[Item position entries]
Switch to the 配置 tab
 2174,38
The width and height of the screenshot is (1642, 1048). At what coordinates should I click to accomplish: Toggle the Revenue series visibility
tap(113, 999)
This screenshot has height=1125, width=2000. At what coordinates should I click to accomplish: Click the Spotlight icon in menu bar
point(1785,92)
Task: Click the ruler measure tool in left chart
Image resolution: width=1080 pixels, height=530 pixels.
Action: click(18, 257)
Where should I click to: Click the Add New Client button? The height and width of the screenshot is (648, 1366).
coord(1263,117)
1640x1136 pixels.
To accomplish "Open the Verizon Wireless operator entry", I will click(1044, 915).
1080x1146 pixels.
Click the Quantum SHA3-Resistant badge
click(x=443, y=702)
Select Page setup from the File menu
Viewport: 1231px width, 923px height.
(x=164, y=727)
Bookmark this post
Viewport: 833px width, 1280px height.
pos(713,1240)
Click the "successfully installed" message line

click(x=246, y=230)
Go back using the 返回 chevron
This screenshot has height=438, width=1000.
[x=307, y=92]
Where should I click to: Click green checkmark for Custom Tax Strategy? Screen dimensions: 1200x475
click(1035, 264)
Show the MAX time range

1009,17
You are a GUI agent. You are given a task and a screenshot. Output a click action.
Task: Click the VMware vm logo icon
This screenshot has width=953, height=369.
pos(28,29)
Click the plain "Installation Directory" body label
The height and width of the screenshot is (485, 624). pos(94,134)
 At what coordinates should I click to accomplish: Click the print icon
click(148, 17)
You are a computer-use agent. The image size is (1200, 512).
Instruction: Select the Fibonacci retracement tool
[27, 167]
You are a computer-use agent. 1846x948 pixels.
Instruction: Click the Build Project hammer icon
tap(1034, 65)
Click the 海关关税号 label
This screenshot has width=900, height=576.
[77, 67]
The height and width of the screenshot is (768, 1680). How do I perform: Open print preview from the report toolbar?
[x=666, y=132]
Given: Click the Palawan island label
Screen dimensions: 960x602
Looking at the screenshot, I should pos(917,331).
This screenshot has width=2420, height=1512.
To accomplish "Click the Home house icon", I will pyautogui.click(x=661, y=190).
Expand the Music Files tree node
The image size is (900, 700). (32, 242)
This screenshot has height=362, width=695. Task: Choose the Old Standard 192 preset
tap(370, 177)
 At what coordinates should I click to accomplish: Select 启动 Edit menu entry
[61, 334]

(What you should do)
Return every line of the material above, unchanged and in the same order.

(Task result)
Switch to the 配置 tab
 2174,38
The width and height of the screenshot is (1642, 1048). At what coordinates should I click to accomplish: Toggle the Revenue series visibility
tap(113, 999)
This screenshot has height=1125, width=2000. At what coordinates should I click to accomplish: Click the Spotlight icon in menu bar
point(1785,92)
Task: Click the ruler measure tool in left chart
Image resolution: width=1080 pixels, height=530 pixels.
Action: click(18, 257)
Where should I click to: Click the Add New Client button? The height and width of the screenshot is (648, 1366).
coord(1263,117)
1640x1136 pixels.
To accomplish "Open the Verizon Wireless operator entry", I will click(1044, 915).
1080x1146 pixels.
Click the Quantum SHA3-Resistant badge
click(x=443, y=702)
Select Page setup from the File menu
Viewport: 1231px width, 923px height.
(x=164, y=727)
Bookmark this post
Viewport: 833px width, 1280px height.
pos(713,1240)
Click the "successfully installed" message line

click(x=246, y=230)
Go back using the 返回 chevron
This screenshot has height=438, width=1000.
[x=307, y=92]
Where should I click to: Click green checkmark for Custom Tax Strategy? Screen dimensions: 1200x475
click(1035, 264)
Show the MAX time range

1009,17
You are a GUI agent. You are given a task and a screenshot. Output a click action.
Task: Click the VMware vm logo icon
This screenshot has width=953, height=369.
pos(28,29)
Click the plain "Installation Directory" body label
The height and width of the screenshot is (485, 624). pos(94,134)
 At what coordinates should I click to accomplish: Click the print icon
click(148, 17)
You are a computer-use agent. The image size is (1200, 512).
Instruction: Select the Fibonacci retracement tool
[27, 167]
You are a computer-use agent. 1846x948 pixels.
Instruction: Click the Build Project hammer icon
tap(1034, 65)
Click the 海关关税号 label
This screenshot has width=900, height=576.
[77, 67]
The height and width of the screenshot is (768, 1680). How do I perform: Open print preview from the report toolbar?
[x=666, y=132]
Given: Click the Palawan island label
Screen dimensions: 960x602
Looking at the screenshot, I should pos(917,331).
This screenshot has width=2420, height=1512.
To accomplish "Click the Home house icon", I will pyautogui.click(x=661, y=190).
Expand the Music Files tree node
The image size is (900, 700). (32, 242)
This screenshot has height=362, width=695. Task: Choose the Old Standard 192 preset
tap(370, 177)
 At what coordinates should I click to accomplish: Select 启动 Edit menu entry
[61, 334]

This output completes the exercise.